In fin dei conti fu un colpo di fulmine con quest’opera, uscita il 30 maggio del 2009 e arrivata a circa tre anni e mezzo di distanza dal già citato e incantevole “Novo Mesto”, ricordato soprattutto per il fatto di contenere una gemma assoluta quale Costruire, anche se costituito da altre assolute meraviglie. Nonostante il tempo passato, ricordo con una precisione sconcertante il momento dell’acquisto e la successiva “chiusa” in casa per assimilarlo, farlo mio.
Il disco lo acquistai il giorno stesso del suo arrivo nei negozi: all’inizio di quel mese di maggio era stato lanciato l’omonimo singolo apripista, clamorosamente scartato dalla commissione artistica del Festival di Sanremo di quell’anno, capace di folgorarmi grazie alla sua indescrivibile potenza. Convinto che il buon Niccolò avesse tra le mani un disco importante, quel venerdì di fine maggio del 2009 mi recai con grande emozione alla Feltrinelli di viale Giulio Cesare.
La mattina stessa avevo sostenuto un esame scritto di teatro contemporaneo all’università, e prima di rientrare a Monte Mario, passando per il centro di Roma con il motorino, feci tappa in quella Feltrinelli che, all’epoca, frequentavo spesso. Andai spedito nel reparto di musica italiana a prendere il cd, caratterizzato da una copertina minimale, colma di colori piuttosto caldi.

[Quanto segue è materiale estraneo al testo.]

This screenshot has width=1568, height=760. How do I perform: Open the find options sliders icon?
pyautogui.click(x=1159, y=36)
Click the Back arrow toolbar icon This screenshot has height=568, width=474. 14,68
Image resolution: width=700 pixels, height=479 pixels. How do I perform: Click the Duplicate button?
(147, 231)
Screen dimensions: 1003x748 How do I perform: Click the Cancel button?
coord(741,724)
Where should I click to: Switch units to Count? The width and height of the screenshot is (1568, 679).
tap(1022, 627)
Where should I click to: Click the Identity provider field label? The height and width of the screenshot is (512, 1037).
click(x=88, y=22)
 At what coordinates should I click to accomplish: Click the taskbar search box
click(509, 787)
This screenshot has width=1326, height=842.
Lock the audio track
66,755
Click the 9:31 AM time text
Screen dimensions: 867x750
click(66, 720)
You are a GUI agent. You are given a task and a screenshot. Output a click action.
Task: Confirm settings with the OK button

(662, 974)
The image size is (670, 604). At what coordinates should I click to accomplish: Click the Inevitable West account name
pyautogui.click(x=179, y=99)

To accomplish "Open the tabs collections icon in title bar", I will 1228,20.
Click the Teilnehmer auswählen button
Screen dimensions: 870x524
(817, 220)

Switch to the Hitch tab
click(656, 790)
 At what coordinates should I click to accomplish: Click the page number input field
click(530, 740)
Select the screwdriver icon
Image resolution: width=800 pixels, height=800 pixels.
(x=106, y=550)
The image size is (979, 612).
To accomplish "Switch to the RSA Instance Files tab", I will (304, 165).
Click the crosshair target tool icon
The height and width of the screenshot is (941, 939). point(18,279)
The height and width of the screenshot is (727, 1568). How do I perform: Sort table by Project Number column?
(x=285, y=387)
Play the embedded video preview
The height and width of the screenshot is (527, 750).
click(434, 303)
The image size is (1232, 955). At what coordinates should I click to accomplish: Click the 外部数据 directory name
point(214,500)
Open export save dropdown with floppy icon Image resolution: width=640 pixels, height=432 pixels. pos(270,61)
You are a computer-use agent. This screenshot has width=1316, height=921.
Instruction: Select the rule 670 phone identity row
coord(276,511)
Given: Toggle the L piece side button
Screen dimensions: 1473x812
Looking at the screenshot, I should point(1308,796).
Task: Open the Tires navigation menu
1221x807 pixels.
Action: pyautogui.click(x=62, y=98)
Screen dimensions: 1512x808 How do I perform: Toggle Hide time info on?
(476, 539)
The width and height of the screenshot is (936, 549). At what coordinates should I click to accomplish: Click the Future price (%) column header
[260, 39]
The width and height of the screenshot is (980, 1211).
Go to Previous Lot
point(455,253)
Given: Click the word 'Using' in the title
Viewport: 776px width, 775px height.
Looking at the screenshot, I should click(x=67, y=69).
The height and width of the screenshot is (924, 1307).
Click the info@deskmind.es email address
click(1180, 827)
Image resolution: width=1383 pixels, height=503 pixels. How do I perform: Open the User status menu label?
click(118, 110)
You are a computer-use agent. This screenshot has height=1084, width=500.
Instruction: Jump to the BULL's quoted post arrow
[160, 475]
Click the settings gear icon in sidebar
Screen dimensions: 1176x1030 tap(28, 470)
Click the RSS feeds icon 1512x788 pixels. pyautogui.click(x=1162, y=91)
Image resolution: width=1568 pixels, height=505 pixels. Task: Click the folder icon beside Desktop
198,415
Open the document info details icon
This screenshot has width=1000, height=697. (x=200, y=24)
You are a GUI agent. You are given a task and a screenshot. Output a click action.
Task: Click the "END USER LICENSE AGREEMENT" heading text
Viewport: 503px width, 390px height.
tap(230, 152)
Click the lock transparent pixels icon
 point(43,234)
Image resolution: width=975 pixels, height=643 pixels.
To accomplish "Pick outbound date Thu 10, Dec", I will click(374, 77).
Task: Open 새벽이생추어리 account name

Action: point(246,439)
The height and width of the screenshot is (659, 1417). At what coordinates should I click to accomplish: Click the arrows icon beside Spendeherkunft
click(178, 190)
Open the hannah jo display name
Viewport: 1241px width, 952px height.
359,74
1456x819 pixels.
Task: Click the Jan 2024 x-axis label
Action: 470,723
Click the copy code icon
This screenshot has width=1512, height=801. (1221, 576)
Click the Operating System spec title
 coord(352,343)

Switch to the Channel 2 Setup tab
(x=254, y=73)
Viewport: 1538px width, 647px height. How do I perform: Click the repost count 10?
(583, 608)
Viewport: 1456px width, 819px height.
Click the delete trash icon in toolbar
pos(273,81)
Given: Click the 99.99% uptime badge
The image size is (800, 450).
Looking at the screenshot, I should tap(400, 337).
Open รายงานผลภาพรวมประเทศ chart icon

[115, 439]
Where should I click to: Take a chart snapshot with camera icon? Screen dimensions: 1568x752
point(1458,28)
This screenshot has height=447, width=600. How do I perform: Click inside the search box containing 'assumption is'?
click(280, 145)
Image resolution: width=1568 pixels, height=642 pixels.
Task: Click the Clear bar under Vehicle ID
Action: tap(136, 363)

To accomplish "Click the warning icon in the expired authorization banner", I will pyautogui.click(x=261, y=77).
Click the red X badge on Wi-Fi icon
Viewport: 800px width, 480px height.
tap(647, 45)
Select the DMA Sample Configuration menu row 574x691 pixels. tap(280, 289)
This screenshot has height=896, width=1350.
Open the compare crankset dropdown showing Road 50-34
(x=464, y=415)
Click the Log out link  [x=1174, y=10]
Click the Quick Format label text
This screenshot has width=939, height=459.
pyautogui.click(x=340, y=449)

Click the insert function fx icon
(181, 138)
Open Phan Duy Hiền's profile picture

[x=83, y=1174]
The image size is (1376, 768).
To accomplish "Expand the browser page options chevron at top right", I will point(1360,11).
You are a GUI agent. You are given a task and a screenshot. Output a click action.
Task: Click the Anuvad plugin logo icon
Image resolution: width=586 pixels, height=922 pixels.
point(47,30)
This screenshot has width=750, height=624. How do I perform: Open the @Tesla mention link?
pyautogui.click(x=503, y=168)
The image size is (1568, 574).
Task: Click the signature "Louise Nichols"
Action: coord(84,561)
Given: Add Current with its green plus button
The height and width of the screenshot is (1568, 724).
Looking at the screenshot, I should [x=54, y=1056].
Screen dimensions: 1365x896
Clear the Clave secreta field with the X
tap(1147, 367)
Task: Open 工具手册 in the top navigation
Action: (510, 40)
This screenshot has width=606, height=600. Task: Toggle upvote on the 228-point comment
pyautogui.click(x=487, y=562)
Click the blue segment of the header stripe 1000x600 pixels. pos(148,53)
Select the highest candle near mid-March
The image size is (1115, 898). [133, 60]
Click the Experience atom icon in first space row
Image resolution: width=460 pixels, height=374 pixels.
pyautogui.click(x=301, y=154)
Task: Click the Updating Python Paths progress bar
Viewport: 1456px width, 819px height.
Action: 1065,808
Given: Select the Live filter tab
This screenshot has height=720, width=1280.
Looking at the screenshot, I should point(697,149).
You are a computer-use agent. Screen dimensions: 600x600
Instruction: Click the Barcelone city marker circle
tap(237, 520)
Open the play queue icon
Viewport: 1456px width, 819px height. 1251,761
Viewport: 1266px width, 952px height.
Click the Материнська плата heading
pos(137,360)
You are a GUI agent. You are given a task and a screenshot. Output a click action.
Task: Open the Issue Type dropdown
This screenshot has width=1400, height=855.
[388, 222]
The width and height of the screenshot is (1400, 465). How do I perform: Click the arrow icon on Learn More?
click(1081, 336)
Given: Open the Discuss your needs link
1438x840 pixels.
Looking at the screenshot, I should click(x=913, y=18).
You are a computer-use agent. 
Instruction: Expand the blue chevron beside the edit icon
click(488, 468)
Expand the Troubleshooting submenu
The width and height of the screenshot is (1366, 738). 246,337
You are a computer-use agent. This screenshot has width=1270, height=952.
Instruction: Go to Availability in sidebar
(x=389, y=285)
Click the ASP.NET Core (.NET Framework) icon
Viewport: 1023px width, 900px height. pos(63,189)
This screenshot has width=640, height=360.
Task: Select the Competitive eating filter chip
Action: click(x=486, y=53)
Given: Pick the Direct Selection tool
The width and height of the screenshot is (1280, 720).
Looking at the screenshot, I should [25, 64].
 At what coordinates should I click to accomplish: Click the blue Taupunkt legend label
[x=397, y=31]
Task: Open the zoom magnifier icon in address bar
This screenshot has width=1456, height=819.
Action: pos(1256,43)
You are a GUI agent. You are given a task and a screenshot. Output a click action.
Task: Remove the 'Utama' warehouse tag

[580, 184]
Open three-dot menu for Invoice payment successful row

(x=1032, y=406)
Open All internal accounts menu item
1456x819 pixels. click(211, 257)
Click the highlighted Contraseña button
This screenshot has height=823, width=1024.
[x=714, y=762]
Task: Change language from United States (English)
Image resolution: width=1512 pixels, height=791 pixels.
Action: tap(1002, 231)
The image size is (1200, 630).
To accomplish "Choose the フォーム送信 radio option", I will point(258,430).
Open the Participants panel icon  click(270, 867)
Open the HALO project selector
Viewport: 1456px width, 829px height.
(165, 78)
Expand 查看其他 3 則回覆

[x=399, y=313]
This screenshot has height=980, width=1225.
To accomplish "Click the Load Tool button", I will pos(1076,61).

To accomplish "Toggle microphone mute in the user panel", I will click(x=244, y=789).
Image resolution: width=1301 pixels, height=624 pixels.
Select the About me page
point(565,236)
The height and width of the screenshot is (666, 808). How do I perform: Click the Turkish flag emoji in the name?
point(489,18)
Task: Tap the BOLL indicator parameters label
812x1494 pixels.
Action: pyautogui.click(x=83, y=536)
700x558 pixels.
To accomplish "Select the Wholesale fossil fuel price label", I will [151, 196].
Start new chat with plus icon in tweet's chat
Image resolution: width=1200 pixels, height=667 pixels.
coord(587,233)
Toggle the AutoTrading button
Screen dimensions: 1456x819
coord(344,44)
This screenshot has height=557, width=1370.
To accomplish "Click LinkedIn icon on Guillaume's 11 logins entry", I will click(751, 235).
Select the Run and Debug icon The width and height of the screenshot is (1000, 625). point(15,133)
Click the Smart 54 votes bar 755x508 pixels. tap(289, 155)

Difficile a crederci, eppure durante l’intero pomeriggio ascoltai a ripetizione quell’album così ispirato, scritto con una cura magistrale e impeccabile dall’inizio alla fine. Non credo proprio di esagerare: dalle cinque alle dieci, undici di sera, “Solo un uomo” venne riavviato nello stereo del sottoscritto almeno dieci volte.
Con una naturalezza fuori dal comune, quelle dieci splendide canzoni incise e racchiuse al suo interno mi rapirono del tutto. Ci trovavo una purezza travolgente, un candore e una sensibilità esemplari: ogni cosa al suo posto, un’armonia troppo bella per sembrare vera.
Brani quali Attesa e inaspettata, La promessa, Fuori o dentro, Successo, Parti di me e Parole che fanno bene mi affondarono come delle cannonate, degli asteroidi capaci di dirottarmi su altri pianeti. Adoro così tanto questi pezzi, che vorrei dedicare un articolo apposito a ognuno di loro.
La stanchezza di questa lunga giornata lavorativa mi costringe tuttavia a fermarmi. Però ci tengo a ribadire che “Solo un uomo” è un disco straordinario, di cui al momento della sua uscita non si parlò troppo: i critici, evidentemente, erano attratti da altra roba.
Un grande peccato, perché gli amanti della bella musica dovrebbero conoscerlo a dovere, apprezzare tutte quelle soluzioni sonore adottate in fase di produzione. Chitarre acustiche ed elettriche perfettamente bilanciate, groove notevole, e poi tanta lap steel guitar dosata con gusto dal grande Roberto Angelini, uno dei tanti musicisti chiamati in studio per dare il giusto sound a delle canzoni già formidabili nella versione essenziale e primordiale.